Harper recalled how her grandmother had loved the behemoth of a car.
“It’s custom, you know,” Gram said proudly, showing the car to Harper for the first time and admiring the pink color and white-walled tires.
“Brand new. A 1960 DeVille. Isn’t it just grand?
” Her eyes had sparkled and she’d actually spun in front of the massive chrome grille, the skirt of her de Givenchy skirt flaring.
“Your grandfather bought it for me,” she added, but her smile had turned a little bitter as she’d whispered under her breath, “But, of course, he owes me.”
Now Harper thought the car wasn’t payment enough to assuage Gram’s pain when it came to her philandering voyeur of a husband.
She started to climb out of the car but glanced into the side view mirror. In the reflection, just beyond the Caddy’s pink tail fin, she caught the image of Gramps’s locked gun closet.

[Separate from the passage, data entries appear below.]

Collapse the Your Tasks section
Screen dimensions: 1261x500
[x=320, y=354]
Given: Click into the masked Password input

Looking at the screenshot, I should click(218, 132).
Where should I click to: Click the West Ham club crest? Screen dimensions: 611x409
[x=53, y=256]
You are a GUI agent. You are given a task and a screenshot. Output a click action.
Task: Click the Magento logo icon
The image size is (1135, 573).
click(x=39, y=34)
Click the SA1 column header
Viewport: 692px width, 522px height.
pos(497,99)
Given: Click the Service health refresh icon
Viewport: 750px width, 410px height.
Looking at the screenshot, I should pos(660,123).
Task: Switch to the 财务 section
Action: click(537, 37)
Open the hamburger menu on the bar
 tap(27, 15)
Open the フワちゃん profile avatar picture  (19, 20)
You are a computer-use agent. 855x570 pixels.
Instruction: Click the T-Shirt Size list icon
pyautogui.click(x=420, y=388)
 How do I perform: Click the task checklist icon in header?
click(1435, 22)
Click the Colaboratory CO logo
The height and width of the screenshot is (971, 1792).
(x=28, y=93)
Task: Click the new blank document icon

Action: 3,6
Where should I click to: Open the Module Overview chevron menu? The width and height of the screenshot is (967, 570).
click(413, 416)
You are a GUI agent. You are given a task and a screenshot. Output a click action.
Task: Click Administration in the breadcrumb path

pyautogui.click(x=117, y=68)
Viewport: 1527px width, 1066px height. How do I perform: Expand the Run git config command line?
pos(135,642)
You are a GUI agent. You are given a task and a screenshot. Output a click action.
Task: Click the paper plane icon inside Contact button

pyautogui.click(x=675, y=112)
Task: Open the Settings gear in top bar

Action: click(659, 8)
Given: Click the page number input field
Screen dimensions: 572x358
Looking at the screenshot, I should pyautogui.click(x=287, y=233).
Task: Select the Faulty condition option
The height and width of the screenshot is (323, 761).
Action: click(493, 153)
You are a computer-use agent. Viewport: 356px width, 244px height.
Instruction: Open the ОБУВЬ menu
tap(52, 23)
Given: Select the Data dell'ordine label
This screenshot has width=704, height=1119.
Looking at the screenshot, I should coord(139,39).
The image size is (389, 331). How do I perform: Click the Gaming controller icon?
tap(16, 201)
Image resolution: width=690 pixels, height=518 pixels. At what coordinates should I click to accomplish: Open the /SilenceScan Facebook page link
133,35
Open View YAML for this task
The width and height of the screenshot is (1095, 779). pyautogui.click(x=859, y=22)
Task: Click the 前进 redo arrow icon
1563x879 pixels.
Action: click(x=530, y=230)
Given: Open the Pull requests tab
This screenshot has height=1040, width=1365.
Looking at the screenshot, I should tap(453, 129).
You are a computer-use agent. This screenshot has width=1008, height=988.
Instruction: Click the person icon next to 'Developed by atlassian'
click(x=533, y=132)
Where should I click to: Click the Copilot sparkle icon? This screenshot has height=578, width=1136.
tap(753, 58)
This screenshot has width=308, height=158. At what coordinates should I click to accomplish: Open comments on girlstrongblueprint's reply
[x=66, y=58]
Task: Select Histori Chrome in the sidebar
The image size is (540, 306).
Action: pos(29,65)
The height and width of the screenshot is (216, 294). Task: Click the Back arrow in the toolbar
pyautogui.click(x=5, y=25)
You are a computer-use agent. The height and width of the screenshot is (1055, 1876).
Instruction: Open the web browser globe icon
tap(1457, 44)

And she had a couple more keys that didn’t have homes.
“Let’s just see,” Harper said, closing the Caddy’s wide door.
She tried the smallest of the keys on the ring on the gun cabinet’s lock and heard a satisfying click. With a creak of rusted hinges, the door opened to expose two rifles, three army-style handguns, and a shotgun—the Parker Side by Side.
The gun Craig Alexander wanted so badly. She reached inside the cabinet, withdrew the shotgun, and cracked it open.
A shell filled each of the chambers.
Perfect , she thought, snapping the shotgun closed.
Because she needed a loaded gun for what she was planning.